Tuberculosis (TB) is one of the most important infectious diseases in humans and animals worldwide. The World Health Organization currently estimates that roughly one-third of the world's population is infected with tuberculosis (TB), caused by the Mycobacterium tuberculosis (Mtb). In the year 2011 alone, 8.7 million people fell ill with TB and another 1.4 million died. While the risk of developing symptoms from the latent condition is only 10%, this number increases greatly if the individual is also infected with an immune compromising disease such as HIV. TB is a treatable and curable disease, typically combated with a six-month course of antimicrobial drugs, and the use of these treatments has significantly decreased the mortality rate for TB over the last quarter century. Despite this, multi-drug resistant TB strains generate concern among medical experts and demand the need for the development of new antimicrobial strategies. One important component to treatment strategies is the implementation of effective and accurate diagnosis and tracking of infections, including latent infections. Such diagnostic strategies could dramatically enhance the ability to detect infection and potentially prevent transmission, thus reducing the overall incidence of TB.
Early diagnosis is critical to the prevention and control of tuberculosis due to its airborne transmission. Standard diagnostic methods, such as an acid-fast stain on smears from sputum, do not become positive until after transmission can occur, allowing spread of disease. Culture-based techniques are more sensitive, but take weeks to obtain results, due to the extremely slow growth rate of TB bacteria. Thus, clinical diagnosis and disease control would be greatly facilitated by methods that can detect tubercle bacteria in a sensitive, rapid, specific and quantitative manner during disease.

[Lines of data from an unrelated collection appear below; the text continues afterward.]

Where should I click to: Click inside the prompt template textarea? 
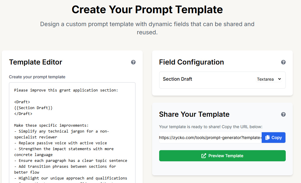72,132
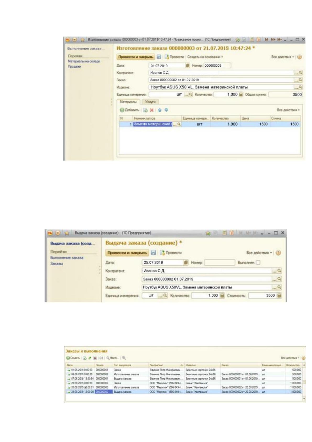Open calculator icon beside Стоимость 3500
Image resolution: width=312 pixels, height=442 pixels.
click(279, 296)
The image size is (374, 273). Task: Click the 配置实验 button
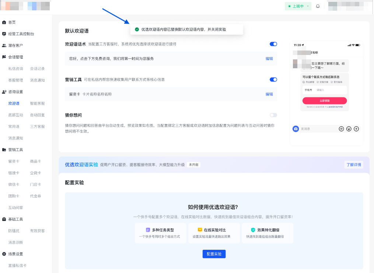coord(214,254)
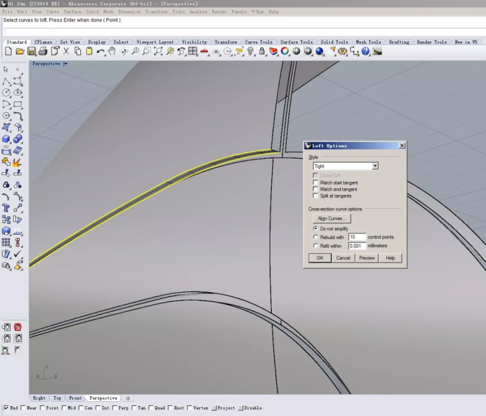Check the Split at tangents option
This screenshot has height=416, width=486.
[316, 196]
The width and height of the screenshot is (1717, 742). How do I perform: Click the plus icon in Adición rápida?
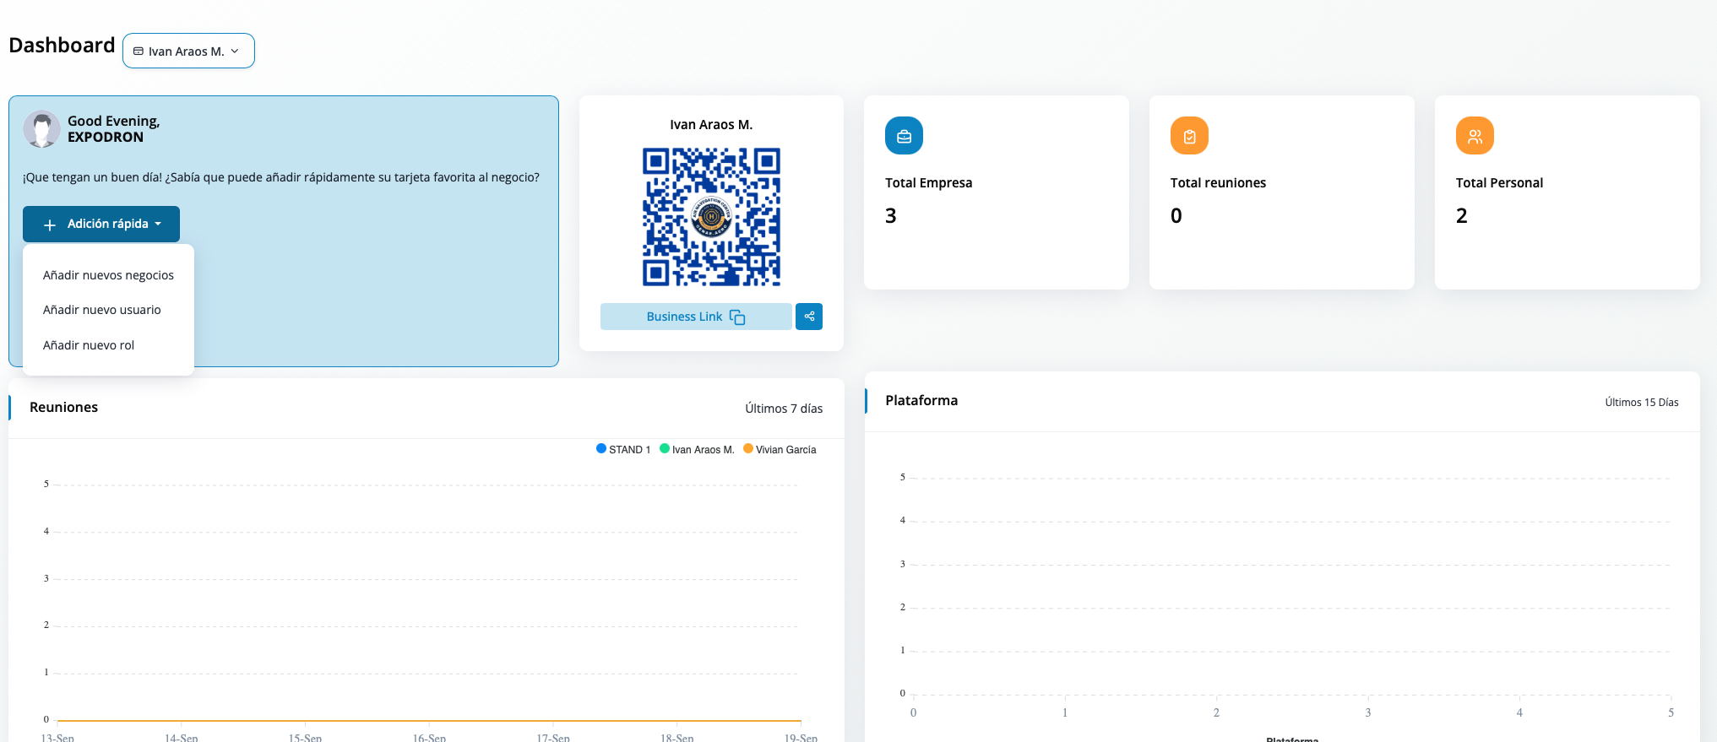[50, 225]
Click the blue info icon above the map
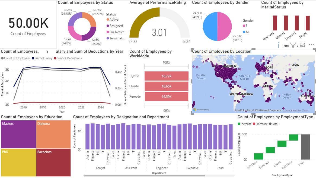Image resolution: width=316 pixels, height=178 pixels. [x=278, y=45]
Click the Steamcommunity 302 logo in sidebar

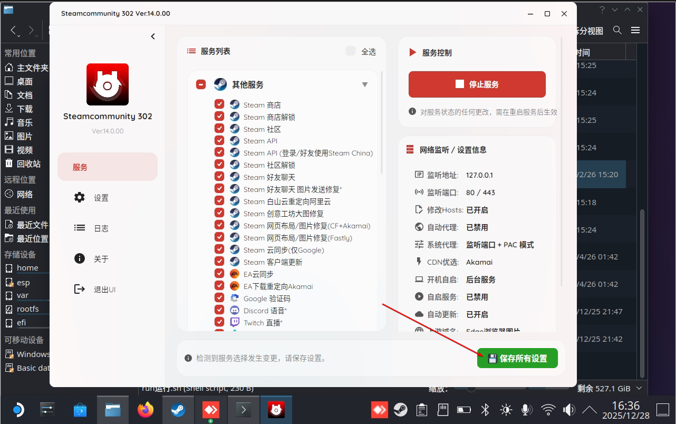point(108,84)
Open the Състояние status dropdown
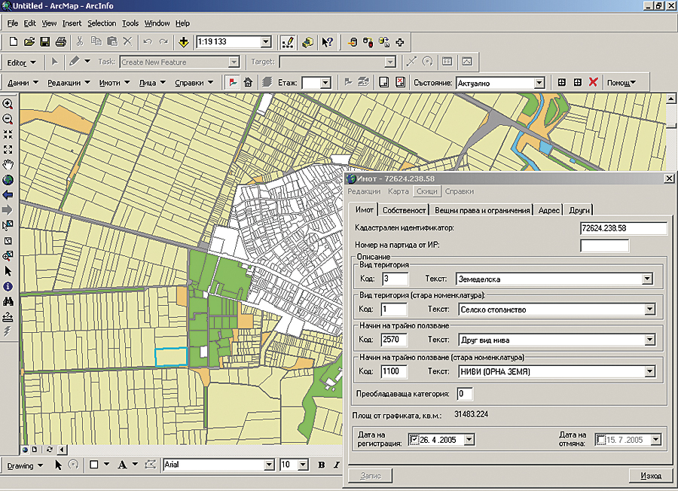Viewport: 678px width, 491px height. 539,83
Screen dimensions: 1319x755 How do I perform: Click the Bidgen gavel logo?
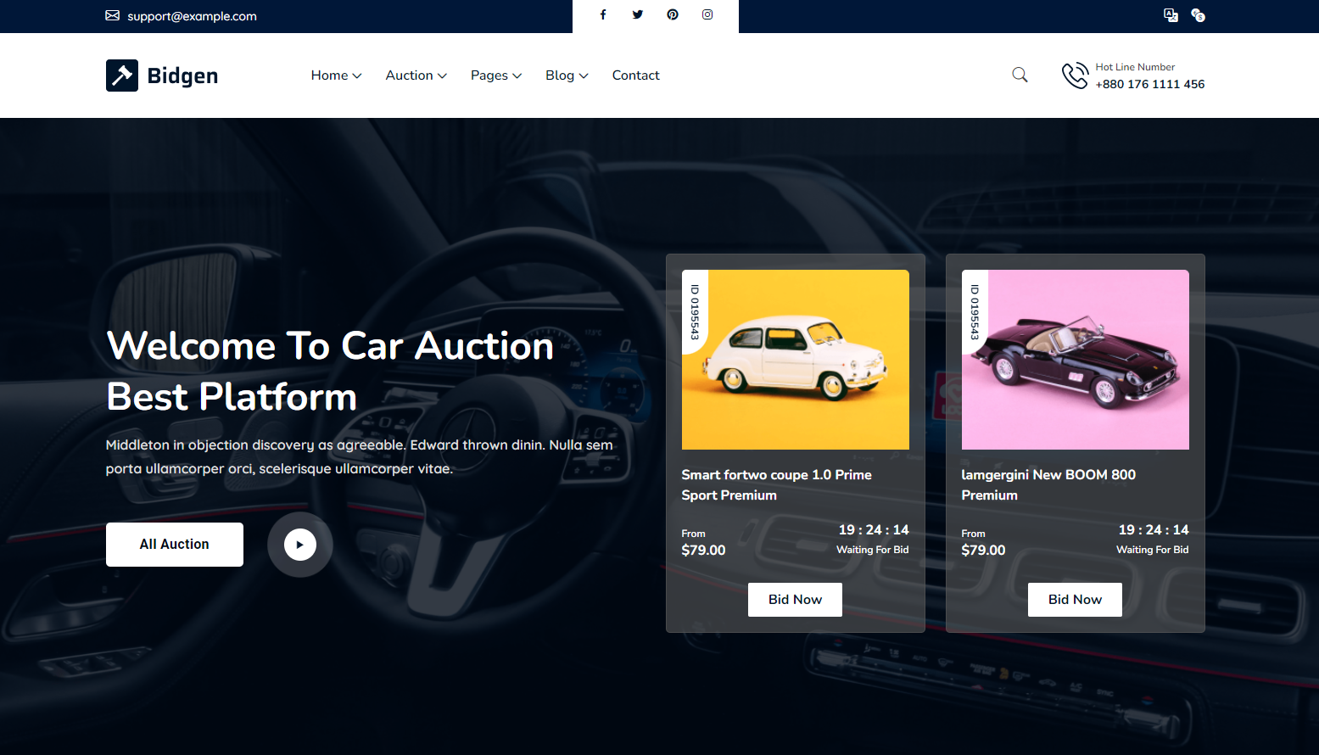click(121, 75)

In addition to this, the current vaccine, Mycobacterium bovis Bacillus Calmette Guerin (BCG), displays variable efficacy (0-80%) depending on the population being vaccinated. Currently, researchers typically rely on animal studies to help assess the effectiveness of new therapeutic agents. These studies employ sacrifice at discrete time points, tissue homogenization, and colony growth. These factors combine to greatly limit temporal and spatial resolution of the bacteria in tissue. Thus, the development of an experimental technique that could provide rapid feedback regarding the efficacy of a therapeutic agent in an animal model of a respiratory infection could greatly benefit the development of such vaccines.
Despite the advances in the development of diagnostic techniques for the diagnosis and monitoring of TB infections, a need remains for sensitive, rapid, and specific diagnostic reagents and methods that facilitate the rapid detection of tuberculosis. The present invention seeks to fulfill this need and provides further related advantages.